▸ Excerpt to read:
——————

NOTE: in future release, could add "activity type", "posting userid" etc

[edit] Posting an Activity

  • creation of an activity post - fast (eg. insert row), possibly asynchronous?? - handle tx error/rollback
  • thread pool?
  • only post in accordance with posting user privacy controls

[edit] Feed Generator

[edit] Feed Job

  • simple task scheduler - job initiator
  • scheduled job - eg. run every X minutes (if not already busy) - should probably be less than 10 minutes, to keep feeds reasonably up-to-date
select max(sequence id), job task node from post group by job task node
for each job task node
  start feed task(job task node, max(sequence id))
end for
  • tuning parameters
    • frequency of job cycle
    • number of posts processed by each task (NOTE: this throttles the processing, but may result in a growing list of posts - bad - need more CPUs in that case)
  • cluster-aware, to avoid contention

[edit] Feed Task

  • simple activity generator
get activities
- select posting userid, site network, app tool, activity type, activity data, post date
- from activity post
- where job task node = [job task id]
- and sequence id < [job max sequence id]
- order by posting userid

for each activity post
  
  get posting user connections for posting user and site network (repository callback)
  get activity type summary templates (repository callback)
  
  add activity site network to the set of user connections (for site activities feed)
  for each user connection
    
    get user connection feed controls
    - select site network, app tool
    - from activity feed control
    - where feed userid = [user connection]
    
    if accepting activity (not in opt-out list)
      for activity type summary template
        render activity summary and create activity feed entry
      end for
    end if
  end for
end for

[edit] Feed Retriever

  • simple feed retriever to get personal activities feed
  • can also be optionally parameterised - eg. by site network, posting userid, activity type ...

——————

▸ Dataset content:

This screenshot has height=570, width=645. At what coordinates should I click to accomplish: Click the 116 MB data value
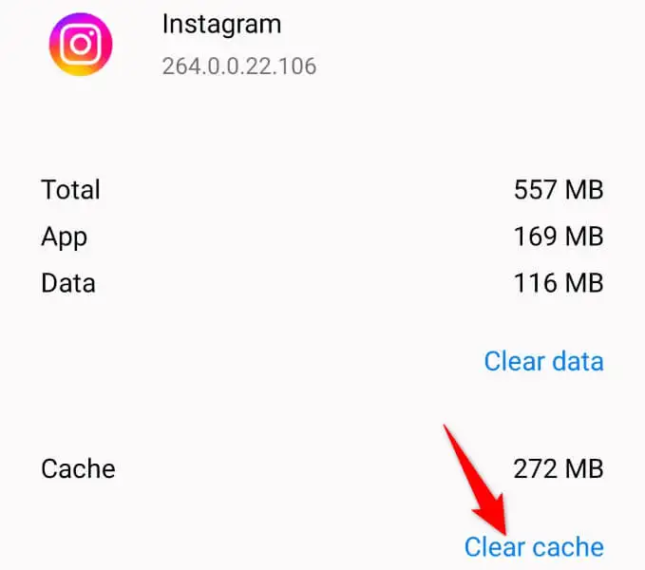click(559, 283)
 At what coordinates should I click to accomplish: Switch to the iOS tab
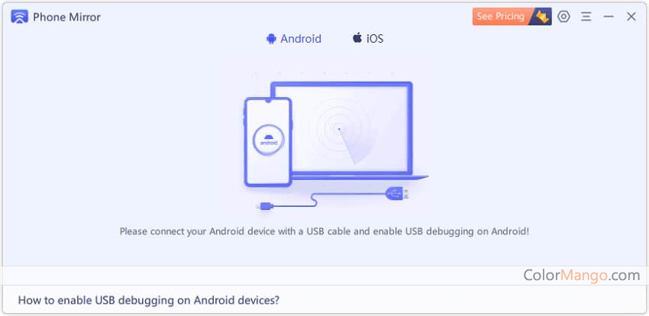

——————

▸ Your task: Please extend the activity feed design notes past their final line, following the same outline style.

▸ Solved problem:
  • retrieve user activities feed
select *
from activity feed
where feed userid = [userid]
and posting userid != [userid]
order by post date desc

NOTE: userid can also be a siteid, for a site activites feed (TODO - confirm permitted max len for userid and/or siteid)

[edit] Feed Cleaner

  • simple feed cleaner to clean (transient) activity feed entries
  • scheduled job - eg. run every X hours or at a particular time during the night
  • maximum age depends on business requirements, usage, available storage - eg. Y weeks
delete from activity feed
where post date < [keep date]
  • keep date = time now - maximum age

[edit] Post Cleaner

  • simple post cleaner to clean (transient) activity posts that have been processed (ie. feed has been generated)
  • scheduled job - eg. every M hours or at a particular time during the night
  • maximum age depends on debug requirements, usage, available storage - eg. N hours
delete from activity post
where post date < [keep date]
and status = 'PROCESSED'
  • keep date = time now - maximum age

[edit] Post Lookup

  • simple secondary lookup for posts that are pending additional activity data
  • scheduled job - eg. every X minutes (should be less than the Feed Job)
select sequence id, activity data
from activity post
where status = 'PENDING'
for each activity post
  get node ref from pending activity
  get additional activity data for a pending node ref (repository callback)
  update activity post set activity data = [updated activity data], status = 'PROCESSED'
  where post id = [pending post id]
end for

[edit] Alfresco Repository Callbacks

  • repository callbacks are specifically designed for feed task interaction (not public APIs)
  • require heavy caching (otherwise could be bottleneck for parallelized tasks)
  • HTTP API (perhaps with web cache on repository or feed task node)
  • get additional activity data for a pending activity post(node ref)
    • return additional activity data given a unique reference (eg. nodeRef)
  • get posting user connections(userid, network context)
    • returns distinct (direct friends + network members)
  • get activity type summary templates(activity type)
    • returns template text for each registered template

[edit] Activity Type Templates

Activity Type Summary Templates:

  • template engine
    • FreeMarker
    • will be distributed to the grid nodes, if running on a grid
    • can access data model, repository root objects are not available
  • data model
    • activity data converted from JSON to Freemarker Data Model, plus:
    • userId (of posting user, eg. jsmith123)
    • firstName (of posting user, eg. John)
    • lastName (of posting user, eg. Smith)
    • name (name of item/node, eg. my spreadsheet.xls)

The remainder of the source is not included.